Foley catheters are indwelling urinary catheters. They have a tiny, thin balloon at one end that when filled with sterile water helps to comfortably hold them in place. If a Foley catheter has been recommended by your physician, you might feel confused about what to look for. In order to assist you in taking an active role in your health care, here are the main differences between Foley catheters regarding materials and size so you can select the perfect one for your needs.
Latex. Latex Foleys have been a popular choice for many years. They tend to be very pliable, are generally easy to place as they move in and out with ease, and they offer a great deal of comfort for the patient. If you have a latex allergy, or your doctor is concerned about your risk of developing an allergy to latex, they might recommend either a silicone or silicone-coated Foley.
Silicone. This type of Foley is perfect for those with a latex allergy, but they are also recommended for patients who need long-term catheterization. While it's no guarantee, they typically require less frequent changing than their latex counterparts because they are resistant to encrustation from tissue irritation. Clear silicone Foley catheters also offer an additional advantage: the ability to see if any blood clots or thick sediment is forming in the urine.
Silicone-Coated Latex. This is simply another option for those with a latex allergy. But the coating does not last forever, so if you need long-term use, or you have a severe allergy to latex, you're better off going with a silicone.
Infection Control. Silver has been known to ward off infection for many years now, but only recently have professionals understood why: bacteria literally disintegrates when it comes in contact with this precious element. Additionally, silver tends to promote healthy cell growth. For this reason, silver is used in a number of health care supplies, from bandages, wound dressings, and ointments, all the way to urinary catheters.

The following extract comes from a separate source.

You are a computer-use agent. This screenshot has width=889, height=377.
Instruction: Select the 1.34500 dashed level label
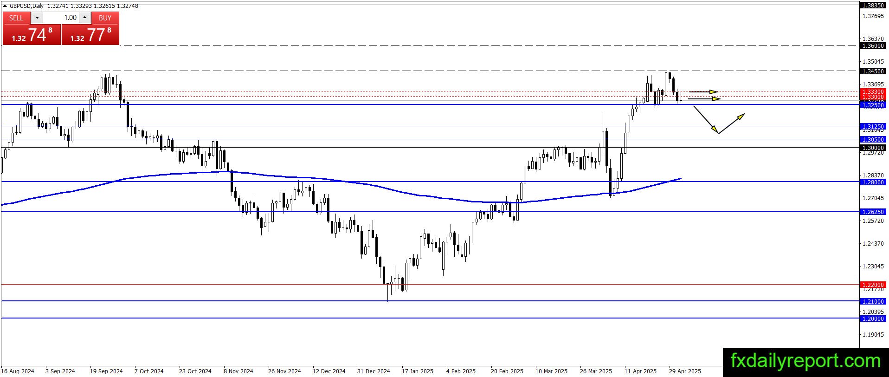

That's right. Some Foley catheters now come with a silver coating to help prevent the possibility of getting an infection. And current studies have indicated that the overall risk of infection can be cut in half when using this type of urinary catheter.
The size of catheter you need will largely be determined by a few variables, and comfort certainly comes into play here. The general rule of thumb is to use the smallest size possible that still allows the free flow of urine. But while a smaller Foley might be more desirable, there are a few situations in which you'll want to go bigger.
First of all, it's important to understand the numbers. Foley catheters generally range from 12FR to 40FR. The "FR" stands for "French," and the smaller the number, the smaller the diameter. A 12FR catheter is 4mm in diameter, whereas something larger like a 30FR is 10mm wide.
Your medical provider will be able to make a recommendation on what size you need, but the most common sizes for adults are either 14FR or 16FR. While you may initially prefer something smaller, keep in mind that the smaller the catheter, the more restricted the movement of urine through the tube. So your bladder may not empty as quickly as it would with a larger size. Additionally, if you tend to have a lot of sediment or blood clots in your urine, you'll want to have a larger size that will be less likely to form blockages.
Catheters that are too large, on the other hand, can be slightly more difficult to place and can occasionally lead to irritation. Therefore, most medical professionals recommend starting with a 14 or 16 and going up from there as needed.